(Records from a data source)
++++++++
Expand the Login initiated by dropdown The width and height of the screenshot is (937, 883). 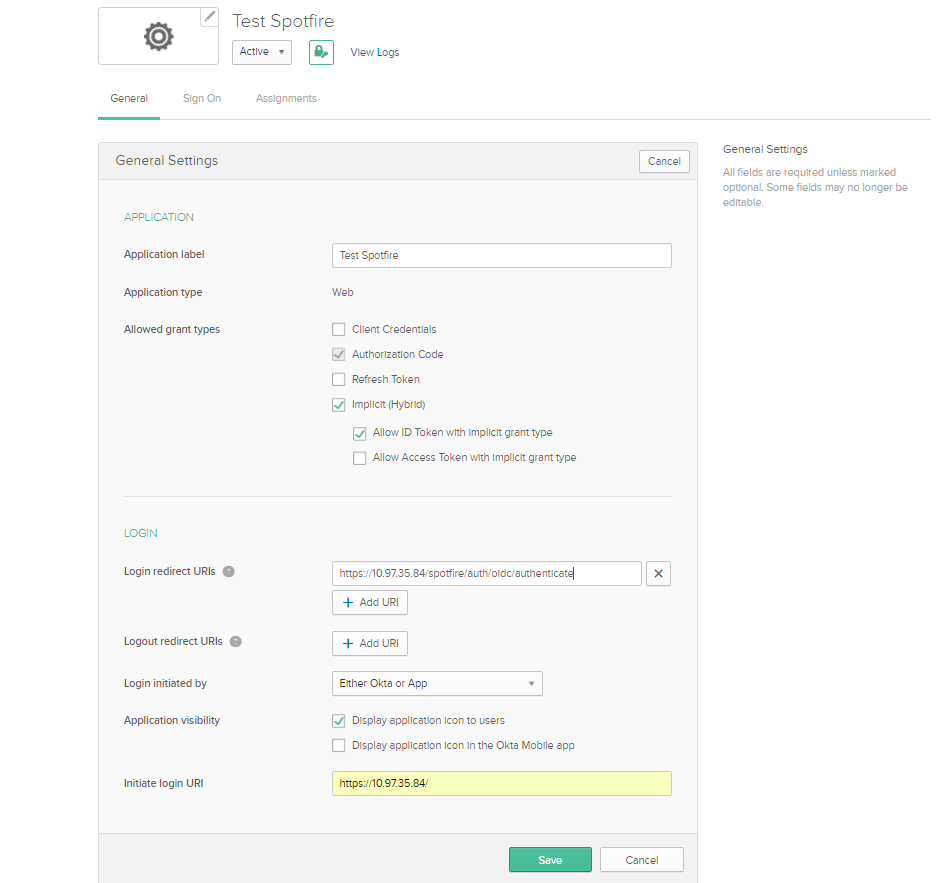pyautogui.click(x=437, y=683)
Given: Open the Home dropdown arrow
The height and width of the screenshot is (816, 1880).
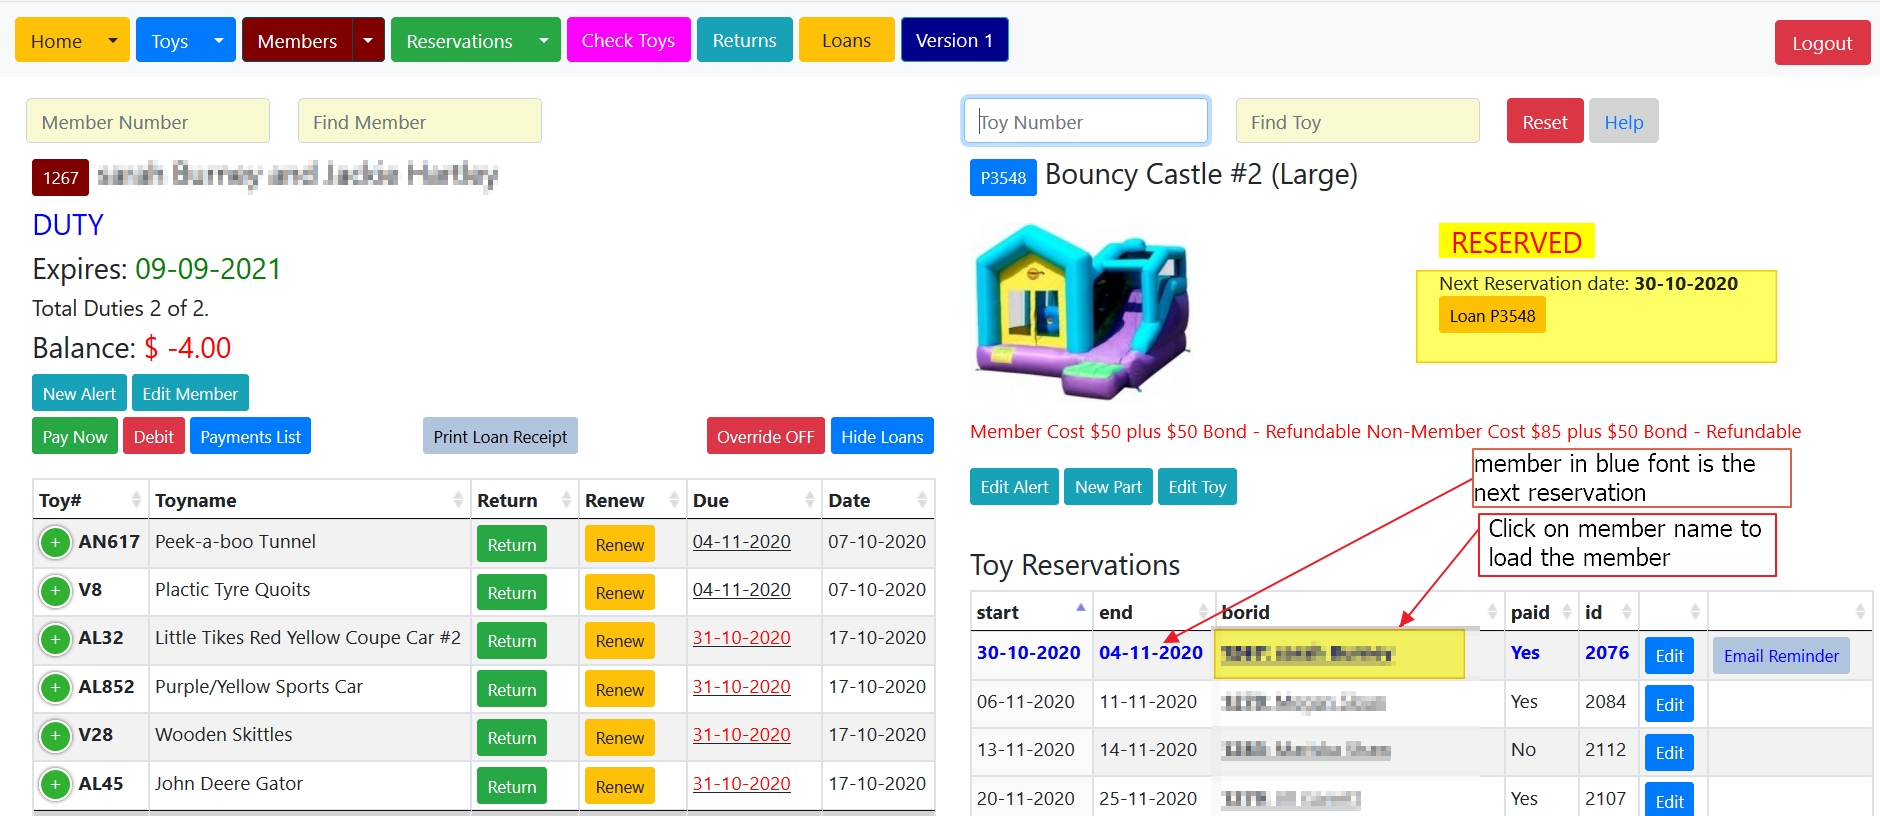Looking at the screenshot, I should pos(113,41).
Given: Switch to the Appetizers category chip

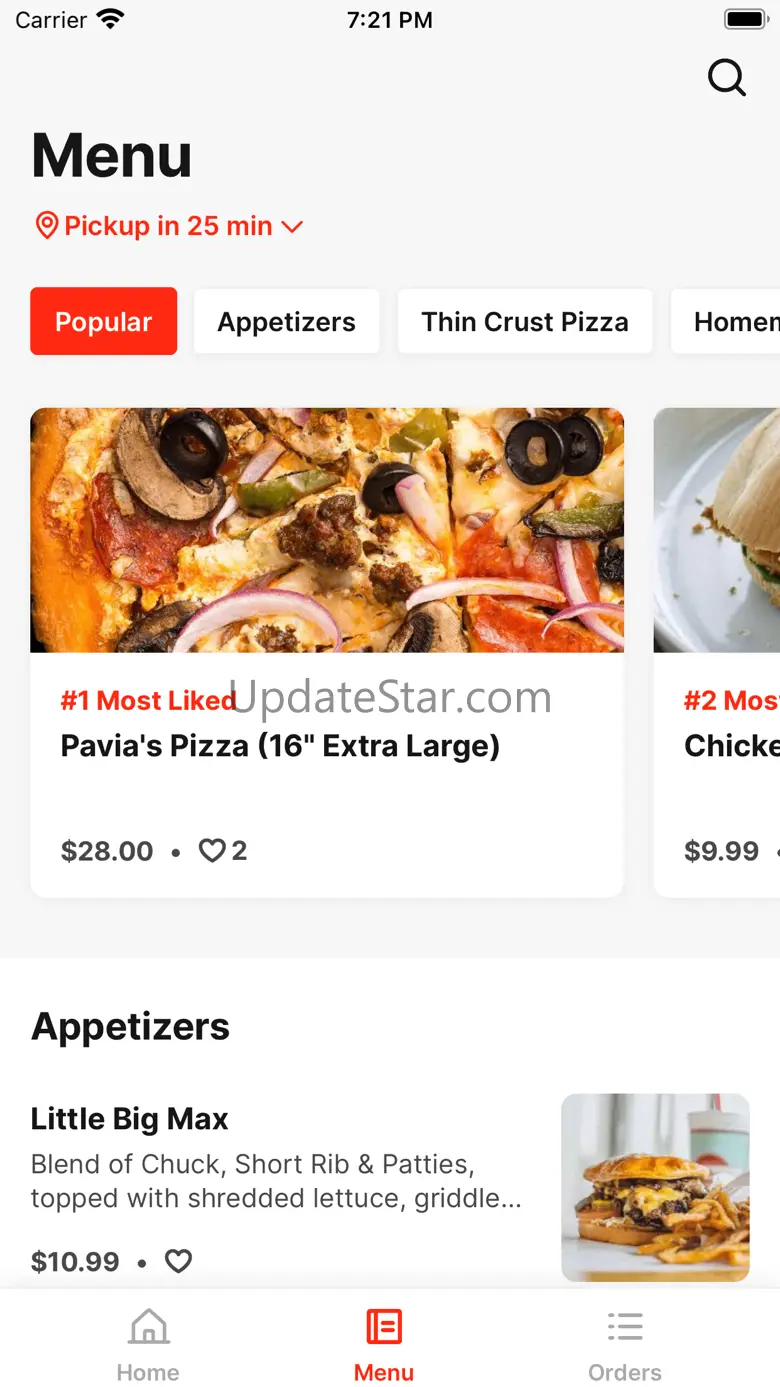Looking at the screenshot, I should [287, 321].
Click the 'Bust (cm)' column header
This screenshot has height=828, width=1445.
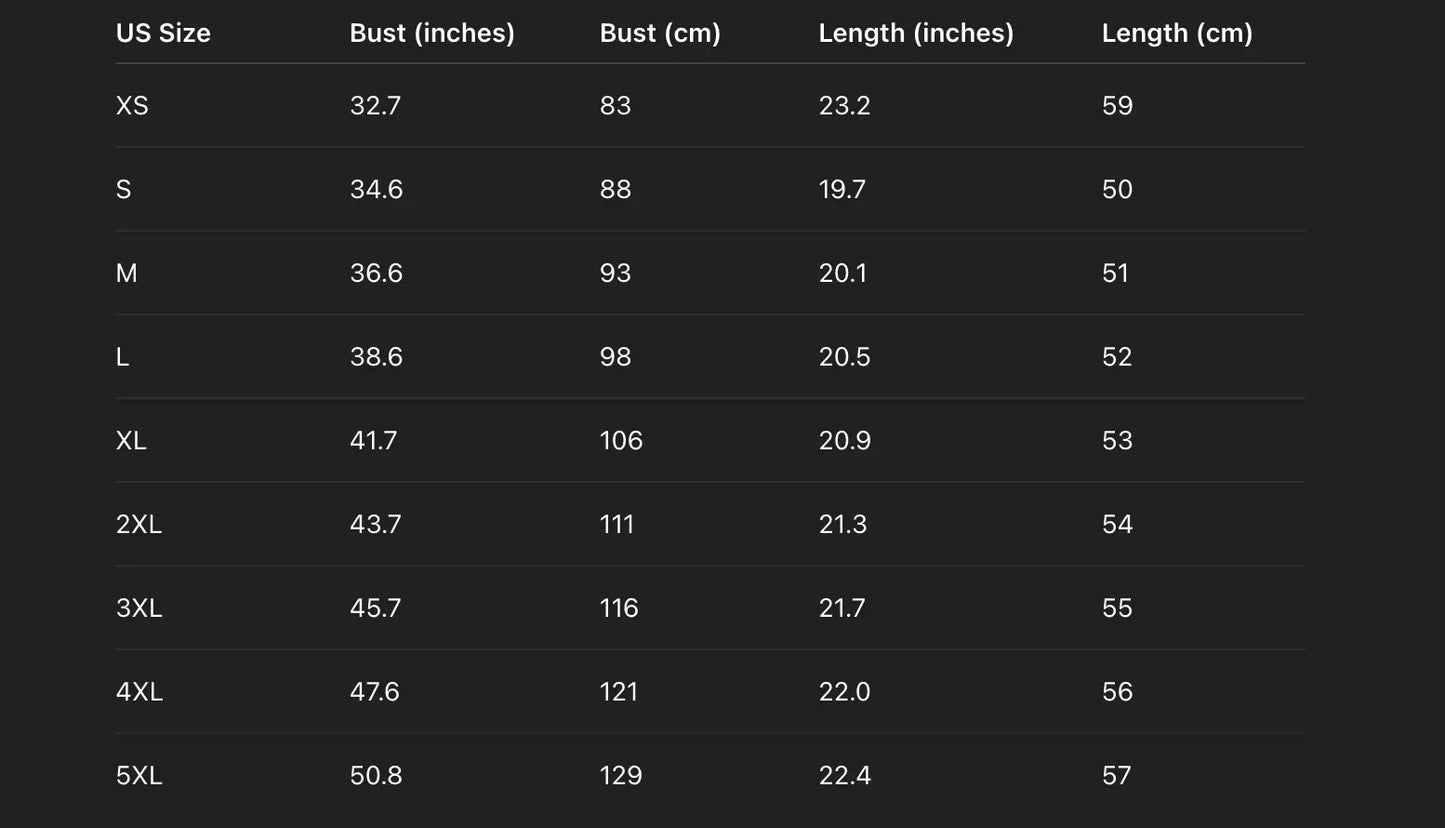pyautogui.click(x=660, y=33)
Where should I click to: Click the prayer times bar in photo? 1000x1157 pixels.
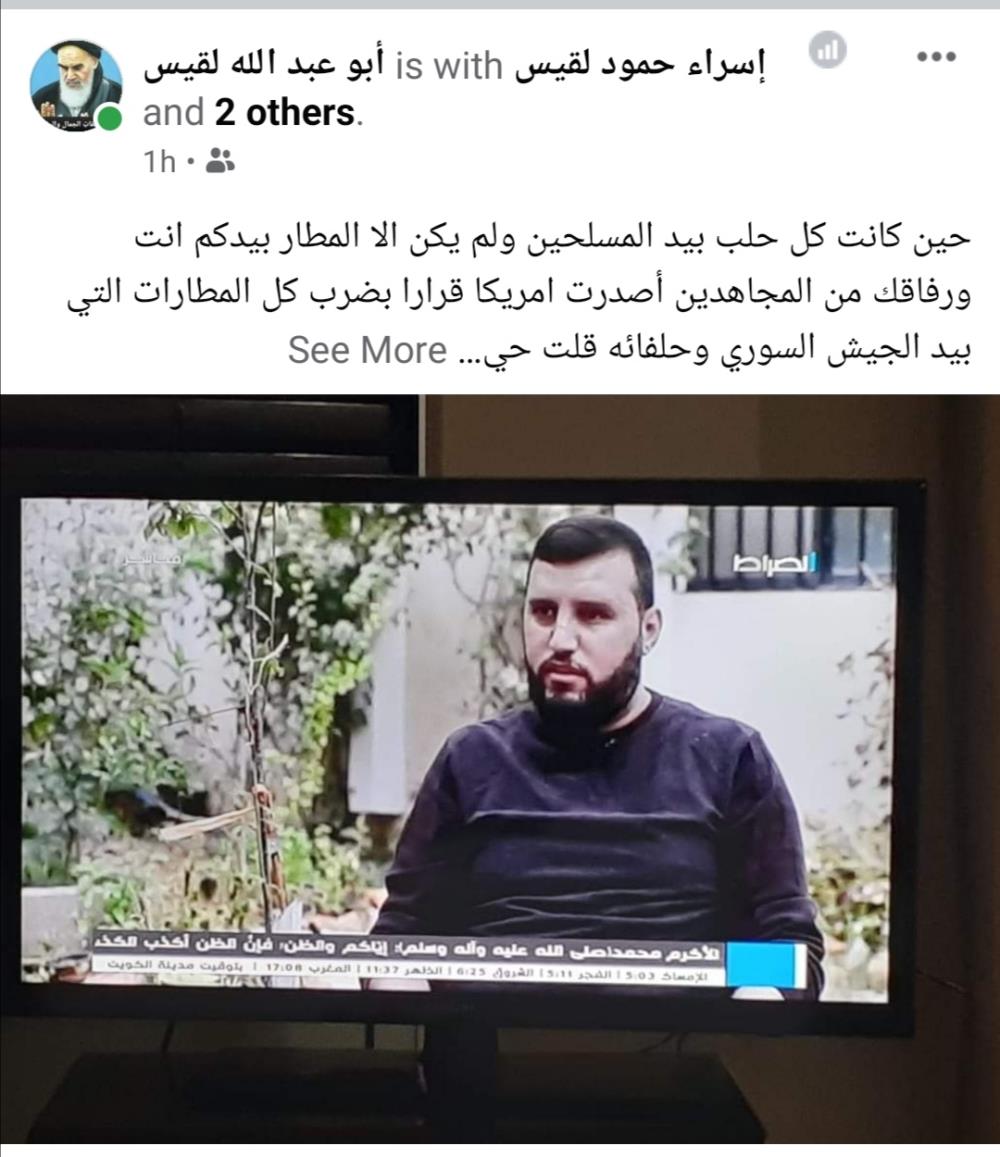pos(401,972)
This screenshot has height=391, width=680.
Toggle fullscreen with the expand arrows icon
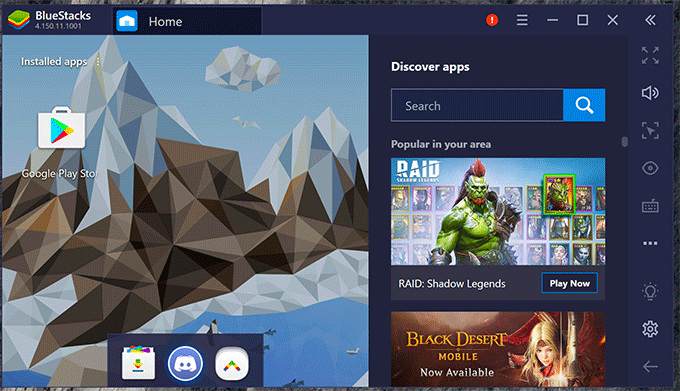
++++++++
Only the lines from the one with "This screenshot has height=391, width=680." through the final line of the entries above are to be repeated, exactly as written and without pictures.

§ Answer below:
This screenshot has height=391, width=680.
Toggle fullscreen with the expand arrows icon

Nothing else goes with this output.